I have no idea how Mathematica does this, and I'm going to need to figure this out because I have more complicated elliptic integrals coming down the line, and Mathematica gives up on those. I've tried to fiddle around with Taylor series-ing the integral for small $x$, but that doesn't work. I always get integrals like $\int_0^{\pi/2} \csc^n(\theta) d\theta$, and none of those converge. I believe the problem is, for any small but nonzero $x$, there'll always be a $\theta$ such that $\sin(\theta) \ll x$ on the interval I'm integrating over, and that screws up any series expansion of the integrand I make in $x$.

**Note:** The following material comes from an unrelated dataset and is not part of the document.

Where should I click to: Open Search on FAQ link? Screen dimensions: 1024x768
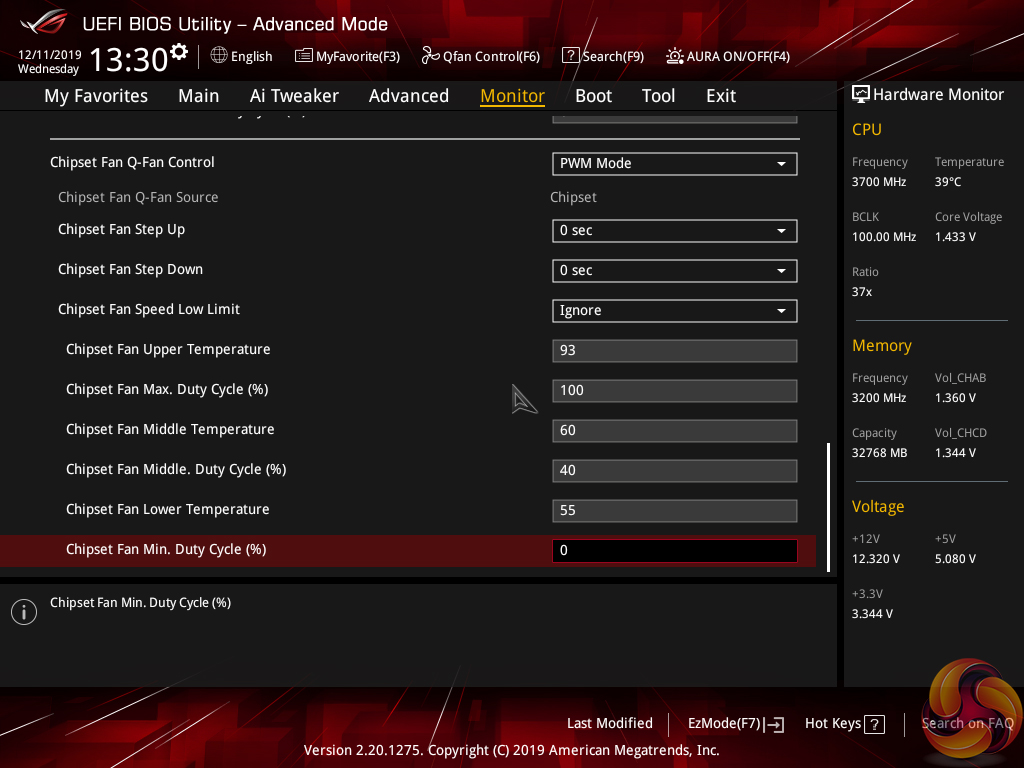click(x=966, y=723)
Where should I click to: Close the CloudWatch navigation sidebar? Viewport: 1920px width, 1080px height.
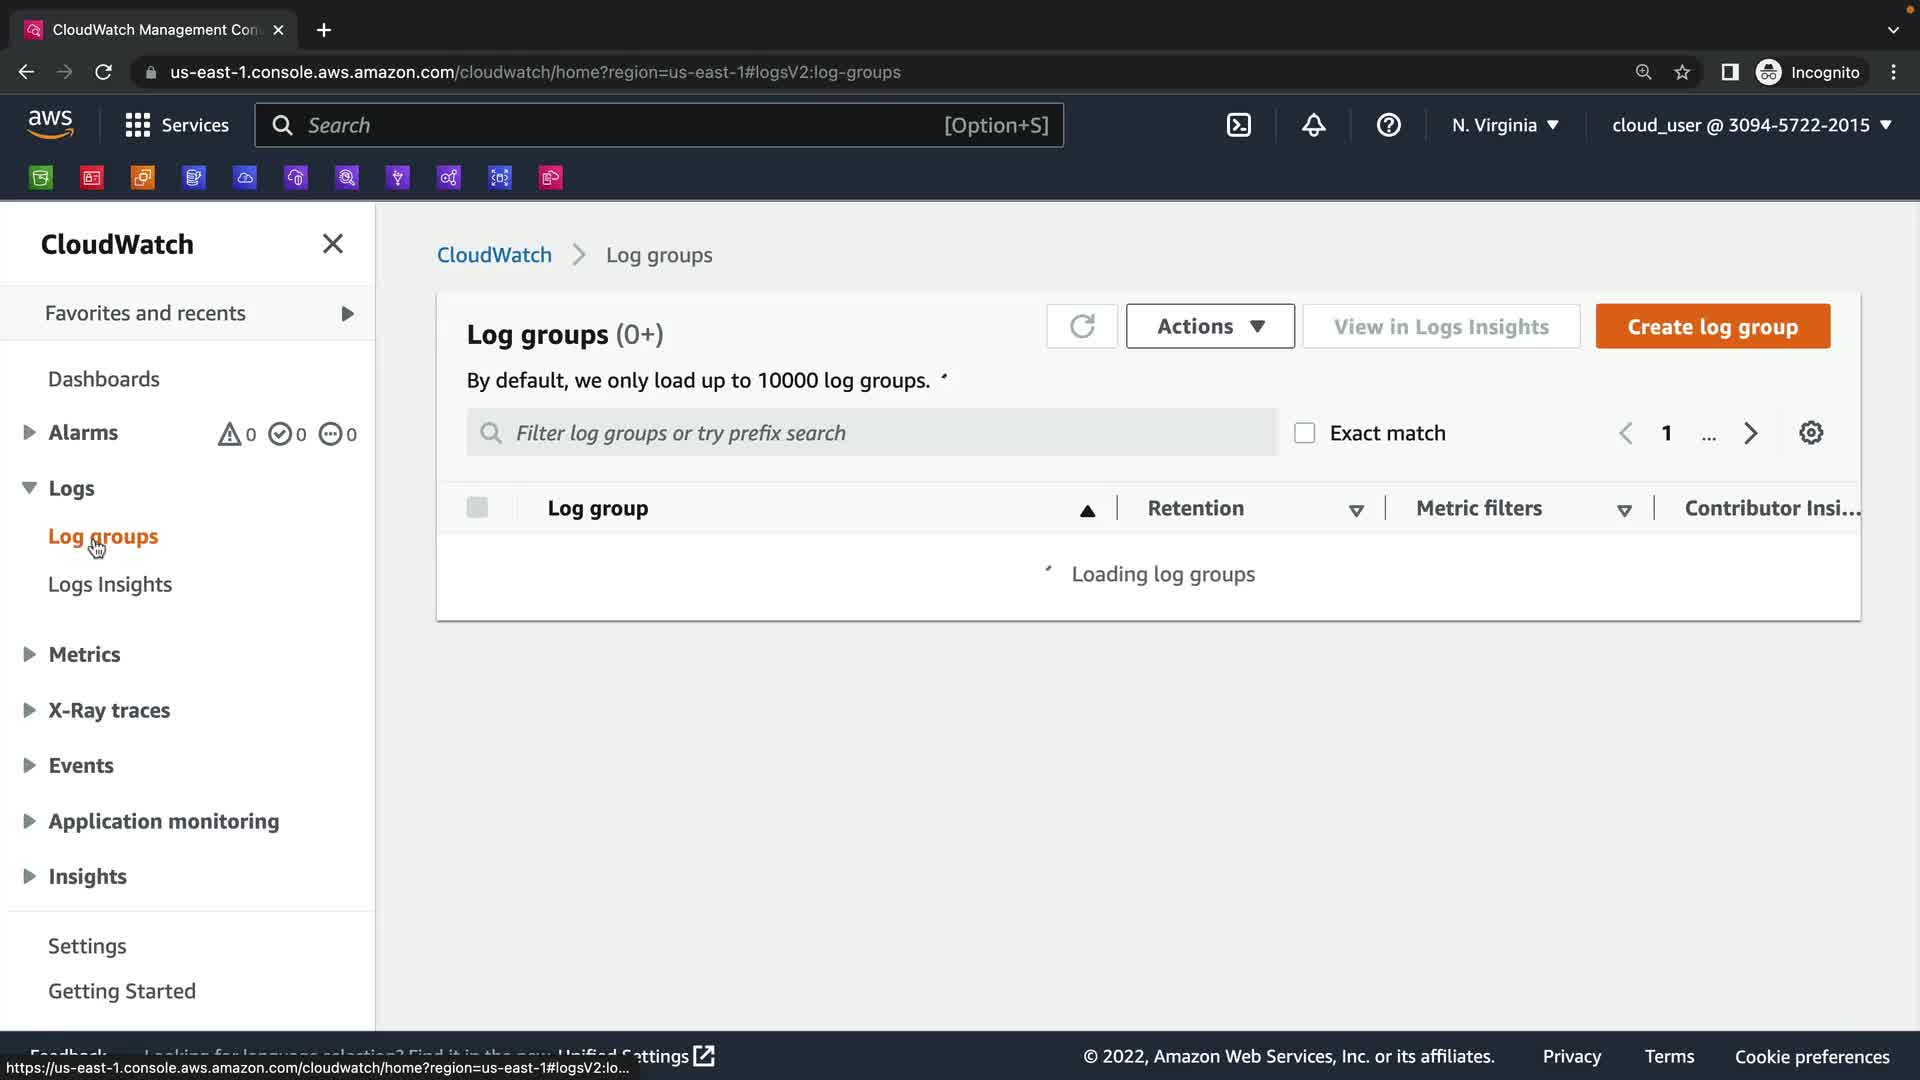(x=333, y=244)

Any advice on good approximation schemes that would give me those logs, or any book chapters that might be helpful, would be greatly appreciated! Thanks so much.

Answer 1

Your integral $$f(x)=\int_0^{\pi/2}\frac{dt}{\sqrt{x^2+\sin^2t}}\tag{1}$$ equals $$\int_0^{\pi/2}\frac{dt}{\sqrt{1+x^{2}-\cos^2t}}=\frac {1}{\sqrt{1+x^2}} \int_0^{\pi/2}\frac{dt}{\sqrt{1-(1+x^2)^{-1}\cos^2t}} $$ And this is nothing but $$f(x) =(1+x^2)^{-1/2}K(k')\tag{2} $$ where $$k'=\sqrt{1-k^2}=(1+x^2)^{-1/2},k=x(1+x^2)^{-1/2}\tag{3}$$ When $x\to 0$ we have $k\to 0$ and we have the well known formula $$K(k') = \frac{2K(k)}{\pi}\log\left(\frac{4}{k}\right) - 2\left[\left(\frac{1}{2}\right)^{2}\left(\frac{1}{1\cdot 2}\right)k^{2} + \left(\frac{1\cdot 3}{2\cdot 4}\right)^{2}\left(\frac{1}{1\cdot 2} + \frac{1}{3\cdot 4}\right)k^{4} + \cdots\right]\tag{4}$$ Using $$\frac{2K(k)}{\pi}=1+\left(\frac{1}{2}\right)^2k^2+\left(\frac{1\cdot 3}{2\cdot 4}\right)^2k^4+\dots\tag{5}$$ together with $(3)$ in equation $(4)$ we can get the desired approximation given in question. We also need to use a bit of binomial theorem for general index to deal with $(1+x^2)^{-1/2}$ appearing in $(2),(3)$.

Answer 2

$$\int \frac{d\theta}{\sqrt{x^2 + \sin^2(\theta)}} =\frac 1x F\left(\theta \left|-\frac{1}{x^2}\right.\right)$$ $$\int_0^{\frac \pi 2} \frac{d\theta}{\sqrt{x^2 + \sin^2(\theta)}} =\frac 1x K\left(-\frac{1}{x^2}\right) $$

Expanding the result as series for small values of $x$, you should have $$\frac 1x K\left(-\frac{1}{x^2}\right)=\sum_{n=0}^\infty P_n\, x^{2n}$$ where, without simplifications, the $P_n$ are

$$\left( \begin{array}{cc} n & P_n \\ 0 & -\log (x)+2 \log (2) \\ 1 & -\frac{1}{4} (-\log (x)+2 \log (2)-1) \\ 2 & -\frac{3}{128} (-6 \log (x)+12 \log (2)-7) \\ 3 & -\frac{5}{1536} (-30 \log (x)+60 \log (2)-37) \\ \end{array} \right)$$

Truncated to this level, the approximation is good for $0\leq x \leq 1$.